McAfee would go on to found a string of companies after leaving, including Tribal Voice, QuorumEx, and Future Tense Central.

He has also held leadership roles in a number of other companies, including MGT Capital, Everykey, and others.

Years mired in controversy
McAfee faced repeated controversies in the years before his indictment.

In 2012, he was at the center of international attention after Belize police named him as a “person of interest” following the death of his neighbor, Florida businessman Gregory Faull.

The magnate had denied any involvement in his death.

In 2019, he was detained in the Dominican Republic, where he and five others were accused of traveling on a yacht carrying high-caliber weapons, ammunition, and military-style gear.

That same year, he had also announced outright on Twitter that he had not filed tax returns for eight years, because, he said, “taxation is illegal”.

Work promoting cryptocurrency
The cybersecurity pioneer was also a keen promoter of cryptocurrency.

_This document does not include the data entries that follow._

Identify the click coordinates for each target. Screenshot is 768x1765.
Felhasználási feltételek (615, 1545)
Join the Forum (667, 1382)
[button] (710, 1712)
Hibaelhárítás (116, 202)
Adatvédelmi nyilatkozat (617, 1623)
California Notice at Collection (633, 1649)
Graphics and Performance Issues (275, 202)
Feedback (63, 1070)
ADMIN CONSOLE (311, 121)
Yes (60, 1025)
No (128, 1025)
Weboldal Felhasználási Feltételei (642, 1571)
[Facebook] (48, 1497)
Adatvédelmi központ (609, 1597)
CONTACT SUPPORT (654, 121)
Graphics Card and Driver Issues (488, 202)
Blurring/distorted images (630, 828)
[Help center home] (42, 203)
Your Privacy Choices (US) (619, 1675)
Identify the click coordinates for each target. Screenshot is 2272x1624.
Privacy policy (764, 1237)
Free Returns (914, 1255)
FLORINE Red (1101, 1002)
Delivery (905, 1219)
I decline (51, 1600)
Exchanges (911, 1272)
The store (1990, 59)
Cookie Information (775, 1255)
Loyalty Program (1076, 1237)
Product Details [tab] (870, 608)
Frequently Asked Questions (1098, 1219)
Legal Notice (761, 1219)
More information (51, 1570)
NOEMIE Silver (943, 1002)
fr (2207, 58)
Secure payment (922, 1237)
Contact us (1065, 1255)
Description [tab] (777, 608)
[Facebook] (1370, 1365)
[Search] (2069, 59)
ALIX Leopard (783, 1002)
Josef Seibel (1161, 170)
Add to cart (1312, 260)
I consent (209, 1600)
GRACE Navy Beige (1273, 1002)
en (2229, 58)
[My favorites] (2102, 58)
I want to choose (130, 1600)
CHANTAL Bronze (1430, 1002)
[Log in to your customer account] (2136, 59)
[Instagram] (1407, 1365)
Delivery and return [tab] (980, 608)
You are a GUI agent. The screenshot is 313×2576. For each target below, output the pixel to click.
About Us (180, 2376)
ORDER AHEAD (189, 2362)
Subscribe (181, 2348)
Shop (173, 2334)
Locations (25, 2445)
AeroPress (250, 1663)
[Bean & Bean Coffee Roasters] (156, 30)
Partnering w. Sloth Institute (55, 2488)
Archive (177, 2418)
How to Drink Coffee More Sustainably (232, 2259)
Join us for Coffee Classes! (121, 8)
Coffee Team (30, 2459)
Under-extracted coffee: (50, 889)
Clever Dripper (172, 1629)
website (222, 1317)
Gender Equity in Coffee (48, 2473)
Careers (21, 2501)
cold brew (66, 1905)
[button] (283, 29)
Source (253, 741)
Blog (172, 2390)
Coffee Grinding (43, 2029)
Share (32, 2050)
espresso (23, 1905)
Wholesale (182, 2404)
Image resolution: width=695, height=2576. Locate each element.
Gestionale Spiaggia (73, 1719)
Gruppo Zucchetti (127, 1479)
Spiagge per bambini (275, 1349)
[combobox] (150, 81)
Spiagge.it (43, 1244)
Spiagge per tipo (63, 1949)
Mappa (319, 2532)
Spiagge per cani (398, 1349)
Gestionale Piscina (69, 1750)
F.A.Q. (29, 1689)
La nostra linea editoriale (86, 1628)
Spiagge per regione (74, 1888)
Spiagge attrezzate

In an interview with The Independent in 2018, he revealed he charged $105,000 for a single tweet about the digital assets.

“I’m the only person in the crypto field that has openly divulged the outrageous amounts of money charged by crypto promoters,” he said..

“It’s embarrassingly huge, but it’s true. I have been getting these fees for over six months. I decided to go public with it because I am an advisor to many of these companies and I know that I’m in the cross-hairs of the SEC [US Securities and Exchange Commission], so it is in my interests to prove transparency.”

Just one promotional post about a digital currency to McAfee’s twitter followers caused the price to rise in value from between 50 and 350 percent.

Political ambitions
Despite facing repeated controversies, McAfee continued to pursue his ambitions, even seeking out the highest position in the United States twice over.

The software tycoon unsuccessfully pursued the Libertarian Party nomination to run for President of the United States in both 2016 and 2020.

McAfee announced in September 2015 that he would be running for president in the 2016 election as the candidate of a new political party called the Cyber Party.

He later re-announced his election bid asserting that he planned to instead seek the nomination of the Libertarian Party.

He lost that bid, however, but tried again in the following election, announcing in June 2018 on Twitter that he would be running for president again in 2020, whether with the Libertarian Party or another.

The tycoon ended up joining the race as a Libertarian, with a key part of his platform being to promote the use of cryptocurrencies.

In January 2019, McAfee tweeted that he would have to continue his campaign in “exile” after reports that he and his wife, along with campaign staff members, were being indicted by the IRS for tax-related felonies.

In March 2020, he tweeted that he was ending his 2020 campaign, before announcing plans to seek the vice-presidential nomination instead.

However, after asserting that “no one in the Libertarian Party” would consider him for VP, he said he was returning to the presidential race, before changing course again the next month and announcing that he had become Adam Kokesh’s vice-presidential candidate while also continuing his bid for the presidency.

Ultimately, he was not nominated, losing to Jo Jorgensen and Spike Cohen for the vice-presidential nomination.

McAfee feared being used as an example

In the days before his death, Addressing Spain’s National Court on June 15, 2021, via video link, he said: “If I am extradited, it is almost certain that I will spend the rest of my life in prison because the United States wants to use me as an example.”